→ **Required work**:
From the entries, copy each line that includes "width".

[Records from a dataset]
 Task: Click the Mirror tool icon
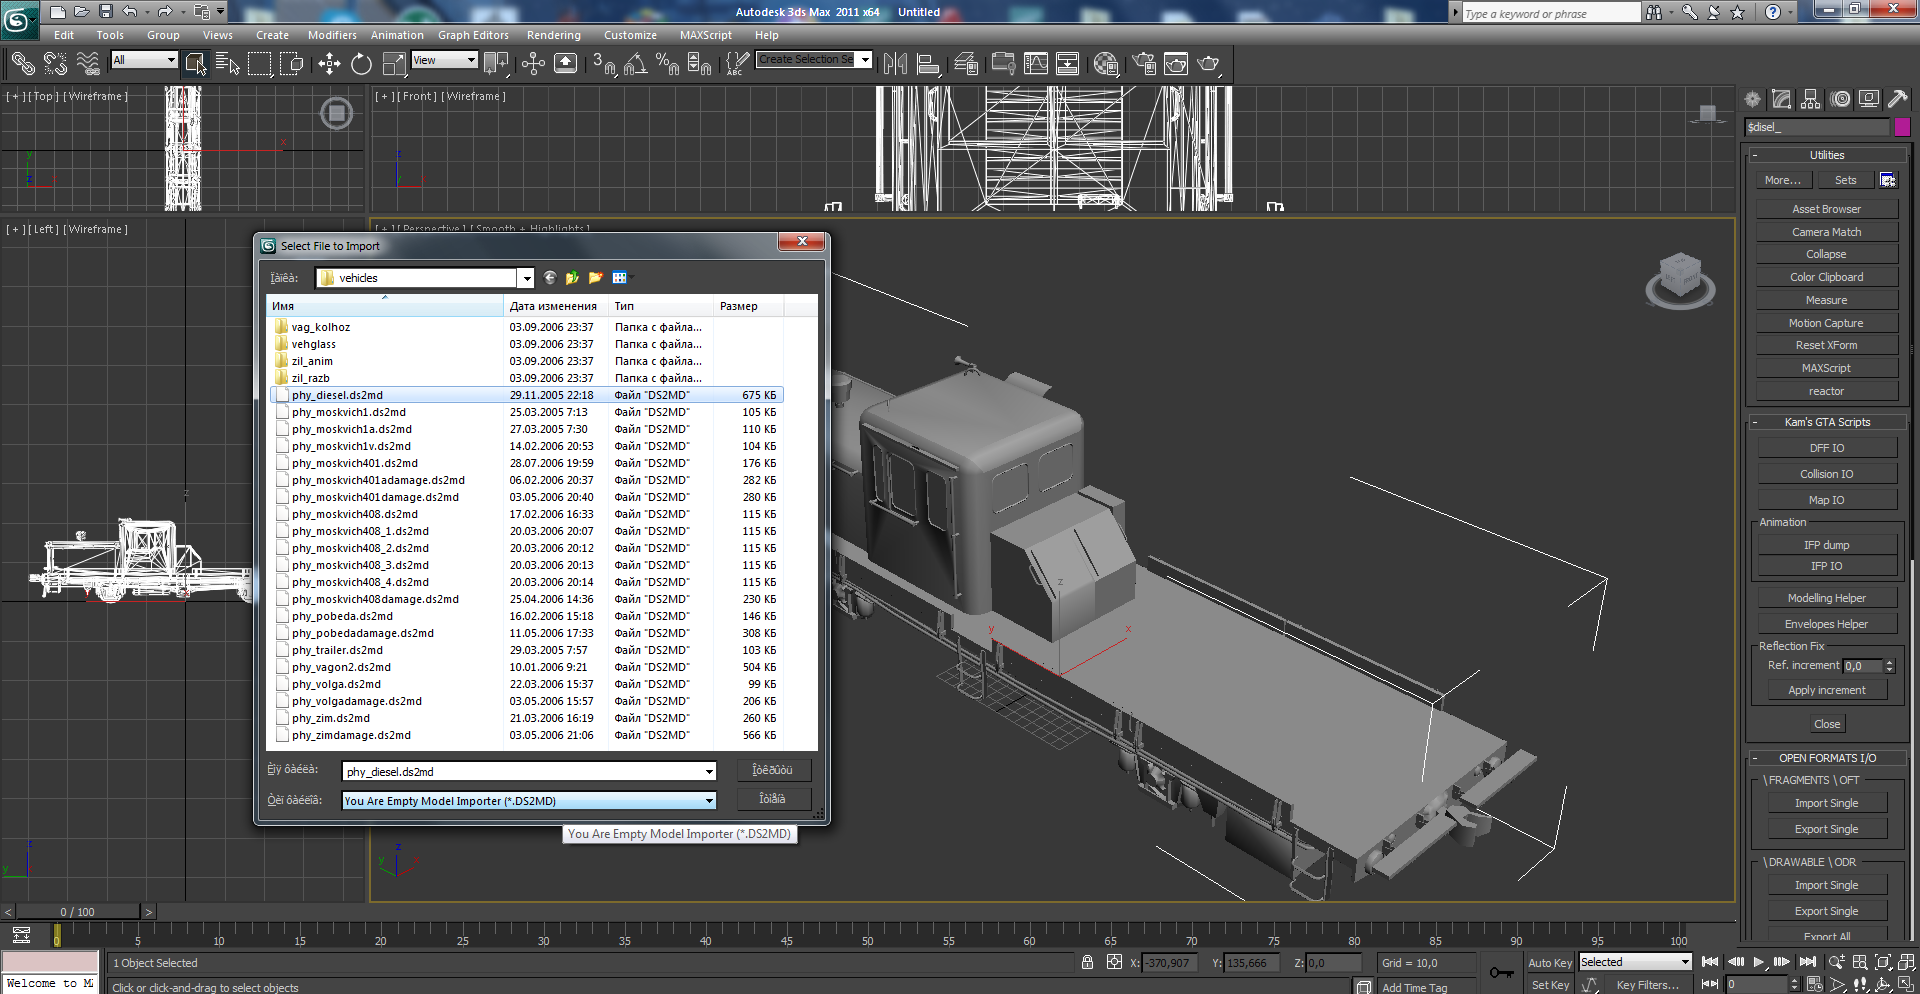pos(895,65)
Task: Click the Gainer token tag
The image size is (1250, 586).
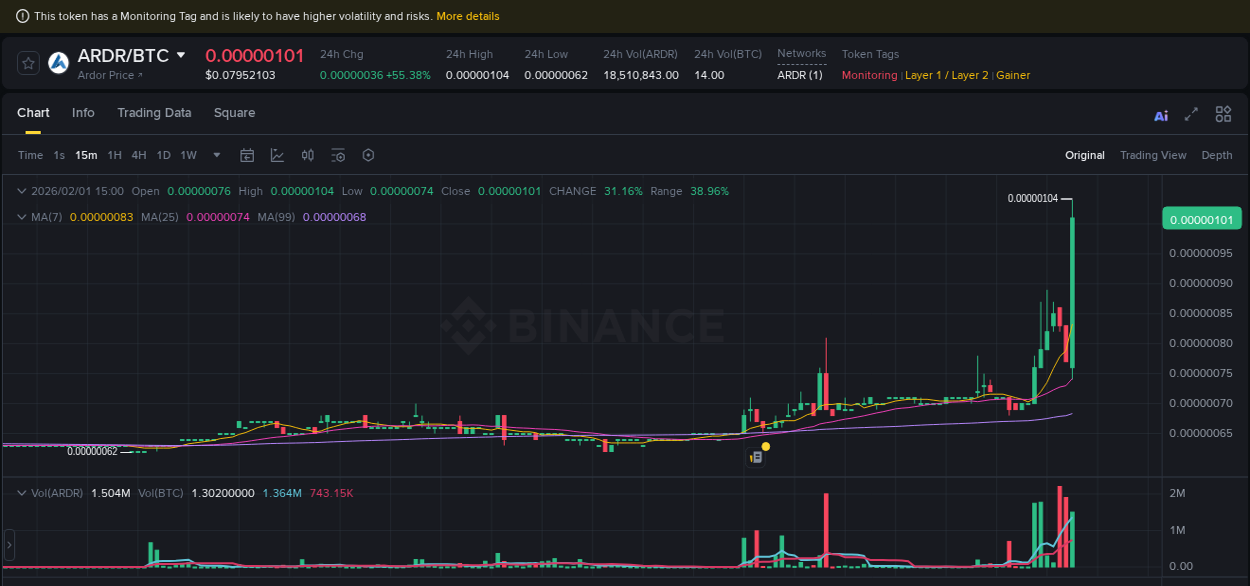Action: pyautogui.click(x=1013, y=75)
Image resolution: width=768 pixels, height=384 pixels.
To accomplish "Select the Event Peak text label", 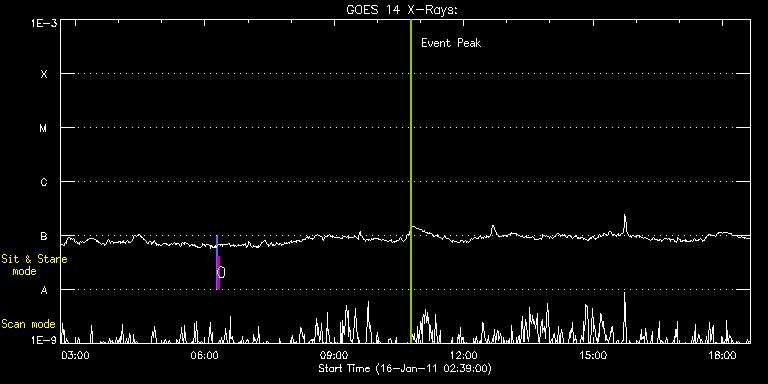I will point(451,43).
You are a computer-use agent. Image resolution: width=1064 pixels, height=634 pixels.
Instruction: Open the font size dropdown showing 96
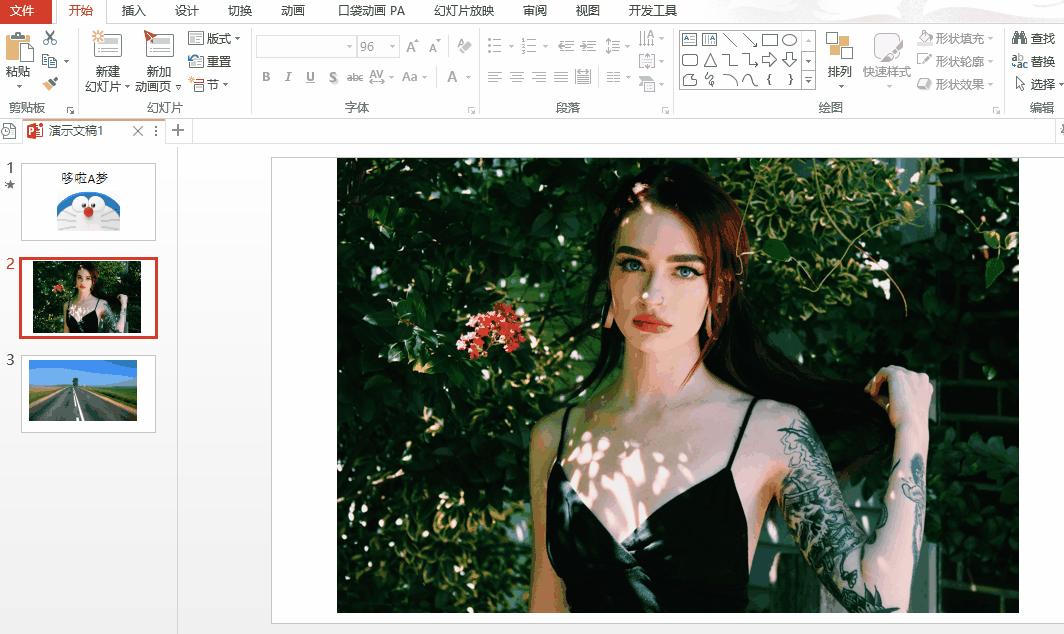coord(393,47)
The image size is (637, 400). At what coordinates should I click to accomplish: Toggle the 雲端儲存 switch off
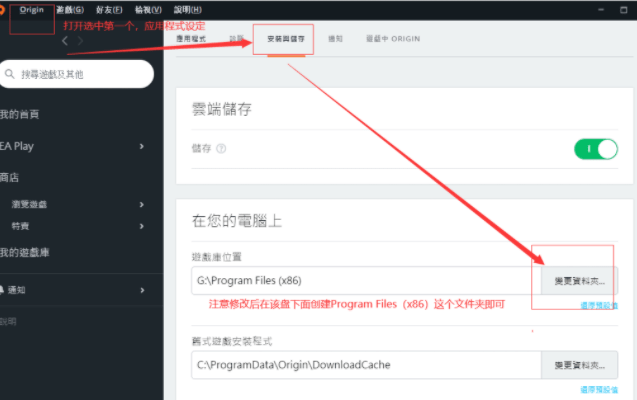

→ **Problem solution**:
Image resolution: width=768 pixels, height=384 pixels.
You are a computer-use agent. Image resolution: width=1064 pixels, height=634 pixels.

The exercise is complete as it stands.